Hi, Clothing Man. I think of Menus as being like pages. Pages must be unique. Pages can have sub-pages, i.e. be hierarchical. Here’s what I don’t understand. You said:
“The idea would be to have a menu with Women, Men, and Kids as the main categories then sub-categories. When a visitor hovers over women, they would see pants once they click on pants on women pants would be displayed. Same would apply for men and children. What I am trying not to do is create a sub-categories like women-pants and men-pants.”
First you said that you want Women, Men, Kids as main categories. Women would have pants as a sub-category. But then you said you DON’T want Women-pants as a sub-category?

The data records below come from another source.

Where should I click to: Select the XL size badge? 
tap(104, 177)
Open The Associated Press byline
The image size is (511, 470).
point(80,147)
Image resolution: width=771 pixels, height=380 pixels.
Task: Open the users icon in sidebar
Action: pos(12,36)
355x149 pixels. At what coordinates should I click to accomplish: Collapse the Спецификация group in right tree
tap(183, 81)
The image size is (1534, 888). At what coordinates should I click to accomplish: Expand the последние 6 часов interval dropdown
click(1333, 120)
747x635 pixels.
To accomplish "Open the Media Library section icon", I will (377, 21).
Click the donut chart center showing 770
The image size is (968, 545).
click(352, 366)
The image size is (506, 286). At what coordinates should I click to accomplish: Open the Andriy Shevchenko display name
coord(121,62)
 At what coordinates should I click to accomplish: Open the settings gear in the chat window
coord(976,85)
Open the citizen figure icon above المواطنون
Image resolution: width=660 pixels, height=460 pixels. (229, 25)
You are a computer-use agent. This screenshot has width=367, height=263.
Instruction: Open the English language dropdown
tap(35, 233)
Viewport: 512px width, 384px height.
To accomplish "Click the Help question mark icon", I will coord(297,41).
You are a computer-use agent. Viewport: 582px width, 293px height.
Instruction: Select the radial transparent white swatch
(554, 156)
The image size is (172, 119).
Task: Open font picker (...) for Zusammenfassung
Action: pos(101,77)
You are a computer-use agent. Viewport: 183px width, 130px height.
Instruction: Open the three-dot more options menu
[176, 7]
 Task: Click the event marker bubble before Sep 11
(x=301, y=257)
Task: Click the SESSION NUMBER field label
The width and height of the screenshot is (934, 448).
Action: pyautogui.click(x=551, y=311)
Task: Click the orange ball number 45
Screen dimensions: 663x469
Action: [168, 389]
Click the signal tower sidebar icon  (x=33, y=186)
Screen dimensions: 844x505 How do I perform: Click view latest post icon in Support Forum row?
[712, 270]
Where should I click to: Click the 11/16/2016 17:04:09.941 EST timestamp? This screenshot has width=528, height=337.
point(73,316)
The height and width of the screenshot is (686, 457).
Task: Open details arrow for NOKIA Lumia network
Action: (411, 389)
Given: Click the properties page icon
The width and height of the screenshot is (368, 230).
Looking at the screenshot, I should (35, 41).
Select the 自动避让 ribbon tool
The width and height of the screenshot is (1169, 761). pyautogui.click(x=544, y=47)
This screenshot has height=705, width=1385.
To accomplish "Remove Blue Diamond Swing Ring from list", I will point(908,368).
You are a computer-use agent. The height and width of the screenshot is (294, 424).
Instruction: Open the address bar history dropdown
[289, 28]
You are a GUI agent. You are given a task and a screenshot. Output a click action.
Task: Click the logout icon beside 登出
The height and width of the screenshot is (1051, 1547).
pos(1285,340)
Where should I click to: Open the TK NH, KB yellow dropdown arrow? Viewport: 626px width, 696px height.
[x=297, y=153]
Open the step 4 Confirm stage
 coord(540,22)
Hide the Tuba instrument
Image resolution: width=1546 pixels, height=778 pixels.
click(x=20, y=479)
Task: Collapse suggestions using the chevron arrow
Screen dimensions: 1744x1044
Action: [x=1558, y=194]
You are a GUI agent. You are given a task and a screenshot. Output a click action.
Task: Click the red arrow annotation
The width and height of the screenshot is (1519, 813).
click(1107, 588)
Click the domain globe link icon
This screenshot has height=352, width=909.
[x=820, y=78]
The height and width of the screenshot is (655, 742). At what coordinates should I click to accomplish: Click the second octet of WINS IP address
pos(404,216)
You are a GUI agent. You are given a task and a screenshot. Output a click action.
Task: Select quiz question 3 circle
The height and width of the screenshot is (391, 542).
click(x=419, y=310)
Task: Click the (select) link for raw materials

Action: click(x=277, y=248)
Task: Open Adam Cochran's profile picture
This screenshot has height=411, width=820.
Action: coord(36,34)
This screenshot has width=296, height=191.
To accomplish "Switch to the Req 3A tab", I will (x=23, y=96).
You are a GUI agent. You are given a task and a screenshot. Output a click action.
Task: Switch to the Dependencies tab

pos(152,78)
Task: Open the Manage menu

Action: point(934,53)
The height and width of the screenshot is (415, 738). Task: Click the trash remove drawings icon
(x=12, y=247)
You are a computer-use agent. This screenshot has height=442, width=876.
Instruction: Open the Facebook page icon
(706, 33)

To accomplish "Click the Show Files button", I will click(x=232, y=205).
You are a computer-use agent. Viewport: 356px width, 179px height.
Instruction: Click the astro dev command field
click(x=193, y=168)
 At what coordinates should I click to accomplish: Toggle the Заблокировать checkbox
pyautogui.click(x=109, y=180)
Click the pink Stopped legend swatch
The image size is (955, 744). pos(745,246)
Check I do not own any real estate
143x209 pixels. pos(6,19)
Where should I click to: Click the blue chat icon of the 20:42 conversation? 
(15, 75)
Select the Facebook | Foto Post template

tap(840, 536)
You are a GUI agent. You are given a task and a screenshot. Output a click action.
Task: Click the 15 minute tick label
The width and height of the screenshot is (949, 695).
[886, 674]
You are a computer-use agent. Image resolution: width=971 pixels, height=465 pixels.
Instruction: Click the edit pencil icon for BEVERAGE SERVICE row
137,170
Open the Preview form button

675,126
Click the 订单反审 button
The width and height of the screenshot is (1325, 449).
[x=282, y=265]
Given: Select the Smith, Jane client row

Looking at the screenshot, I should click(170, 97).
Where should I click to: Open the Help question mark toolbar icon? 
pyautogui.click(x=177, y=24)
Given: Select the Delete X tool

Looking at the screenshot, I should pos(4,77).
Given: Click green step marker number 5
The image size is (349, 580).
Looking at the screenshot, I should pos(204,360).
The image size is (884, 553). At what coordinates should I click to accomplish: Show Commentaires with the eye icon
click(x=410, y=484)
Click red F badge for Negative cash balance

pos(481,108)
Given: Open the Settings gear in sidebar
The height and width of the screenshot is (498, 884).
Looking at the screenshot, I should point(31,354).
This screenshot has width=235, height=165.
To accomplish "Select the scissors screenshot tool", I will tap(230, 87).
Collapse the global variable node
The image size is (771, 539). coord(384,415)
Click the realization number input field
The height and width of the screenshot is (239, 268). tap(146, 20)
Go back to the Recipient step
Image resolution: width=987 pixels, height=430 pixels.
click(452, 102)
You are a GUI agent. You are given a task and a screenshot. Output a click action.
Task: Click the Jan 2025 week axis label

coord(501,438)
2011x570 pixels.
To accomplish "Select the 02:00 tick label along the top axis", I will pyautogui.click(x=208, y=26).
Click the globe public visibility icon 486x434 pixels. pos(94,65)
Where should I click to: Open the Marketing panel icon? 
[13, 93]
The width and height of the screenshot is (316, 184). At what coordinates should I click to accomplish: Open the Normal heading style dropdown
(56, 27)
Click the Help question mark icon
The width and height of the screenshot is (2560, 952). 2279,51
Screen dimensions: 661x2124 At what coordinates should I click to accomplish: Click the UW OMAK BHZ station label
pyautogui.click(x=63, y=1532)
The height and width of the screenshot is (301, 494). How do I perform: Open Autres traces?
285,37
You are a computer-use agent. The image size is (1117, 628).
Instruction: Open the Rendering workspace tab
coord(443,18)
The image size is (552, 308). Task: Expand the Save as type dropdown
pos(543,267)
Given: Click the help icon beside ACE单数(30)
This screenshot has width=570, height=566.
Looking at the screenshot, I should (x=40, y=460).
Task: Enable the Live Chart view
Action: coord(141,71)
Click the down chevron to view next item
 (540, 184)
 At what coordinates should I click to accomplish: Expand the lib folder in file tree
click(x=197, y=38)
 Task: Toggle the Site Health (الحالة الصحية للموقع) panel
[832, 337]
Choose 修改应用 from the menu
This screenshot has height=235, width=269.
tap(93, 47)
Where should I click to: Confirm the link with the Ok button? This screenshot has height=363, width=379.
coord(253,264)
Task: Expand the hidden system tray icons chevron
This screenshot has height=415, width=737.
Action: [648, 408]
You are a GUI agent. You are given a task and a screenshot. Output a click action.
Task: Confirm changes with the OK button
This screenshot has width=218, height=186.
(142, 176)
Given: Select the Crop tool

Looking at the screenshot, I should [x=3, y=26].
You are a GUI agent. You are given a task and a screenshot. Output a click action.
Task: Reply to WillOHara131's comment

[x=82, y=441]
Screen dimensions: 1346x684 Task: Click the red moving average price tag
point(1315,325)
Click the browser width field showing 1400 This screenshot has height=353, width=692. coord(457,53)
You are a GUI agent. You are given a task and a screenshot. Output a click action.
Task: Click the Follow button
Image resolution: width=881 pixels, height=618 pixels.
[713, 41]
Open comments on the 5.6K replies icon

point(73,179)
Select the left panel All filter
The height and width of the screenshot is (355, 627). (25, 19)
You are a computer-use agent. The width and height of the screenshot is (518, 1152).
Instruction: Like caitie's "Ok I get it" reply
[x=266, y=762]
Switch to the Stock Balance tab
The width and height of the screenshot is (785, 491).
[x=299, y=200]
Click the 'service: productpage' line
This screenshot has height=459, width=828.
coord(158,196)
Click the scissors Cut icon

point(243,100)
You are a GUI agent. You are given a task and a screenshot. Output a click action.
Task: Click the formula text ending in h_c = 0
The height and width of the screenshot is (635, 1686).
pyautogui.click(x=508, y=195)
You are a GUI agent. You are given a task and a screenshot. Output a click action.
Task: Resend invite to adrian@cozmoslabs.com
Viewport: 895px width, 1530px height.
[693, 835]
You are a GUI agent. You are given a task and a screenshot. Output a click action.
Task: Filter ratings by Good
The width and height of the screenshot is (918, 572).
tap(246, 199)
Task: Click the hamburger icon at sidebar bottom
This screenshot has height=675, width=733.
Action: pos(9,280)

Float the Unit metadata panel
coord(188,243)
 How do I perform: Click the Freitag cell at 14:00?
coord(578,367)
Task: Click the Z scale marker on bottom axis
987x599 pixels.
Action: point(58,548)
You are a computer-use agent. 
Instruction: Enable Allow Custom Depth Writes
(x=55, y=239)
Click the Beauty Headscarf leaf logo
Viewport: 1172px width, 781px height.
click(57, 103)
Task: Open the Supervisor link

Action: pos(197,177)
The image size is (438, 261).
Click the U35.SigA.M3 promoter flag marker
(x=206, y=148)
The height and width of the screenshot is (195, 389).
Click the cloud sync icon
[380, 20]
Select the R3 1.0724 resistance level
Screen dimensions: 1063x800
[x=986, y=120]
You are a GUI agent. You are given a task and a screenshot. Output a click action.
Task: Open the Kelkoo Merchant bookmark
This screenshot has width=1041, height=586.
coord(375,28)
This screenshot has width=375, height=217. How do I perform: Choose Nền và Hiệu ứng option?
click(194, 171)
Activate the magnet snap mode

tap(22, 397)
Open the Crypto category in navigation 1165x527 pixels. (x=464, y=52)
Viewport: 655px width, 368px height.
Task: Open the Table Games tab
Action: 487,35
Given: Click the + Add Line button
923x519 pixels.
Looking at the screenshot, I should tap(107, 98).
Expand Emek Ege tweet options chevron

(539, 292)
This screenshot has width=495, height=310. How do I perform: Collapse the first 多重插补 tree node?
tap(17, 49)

If no sub-categories: If your WordPress theme allows it, you can make 3 Menus/Pages across the top of your static landing page, named Men, Women, Children. You could then make multiple sub-pages associated with each of the 3. So there would be a high-level Women page, and under that, there would be a drop-down with the choice of Pants, Skirts, or Jackets. Each would be a sub-page. Same for Men and Children, except Men probably wouldn’t have Skirts but Children might.
If you DO want categories: Categories must be unique. Categories can have a hierarchy of sub-categories below them. Sub-categories are unique too. Start by choosing Men, Women, Children as your top-level categories. For each of the 3, create sub-categories. Men might have sub-categories shirts, pants, jackets. Women might have shirts, skirts, pants, jackets. Children might have shirts and pants. Each category/sub-category combination is unique, even though some sub-category names are the same. So Men/shirts is different than Women/shirts or Children/shirts.
Tags are simpler than categories or pages/menus. Tags aren’t hierarchical, i.e. there are no sub-tags. Tags don’t have any built-in relationship to each other, nor to categories or pages. Let’s say you offer 5 colors of pants, and 3 fabrics. You can use tags here. Create 5 tags blue, brown, beige, black, and white and 3 tags cotton, wool, and linen. You can use the blue tag for Women’s skirts and for Men’s pants. You can also use the blue tag AND the wool tag for Women’s skirts. You can use as many tags for an item as you want. Or you might choose not to use tags at all.
I hope this helps?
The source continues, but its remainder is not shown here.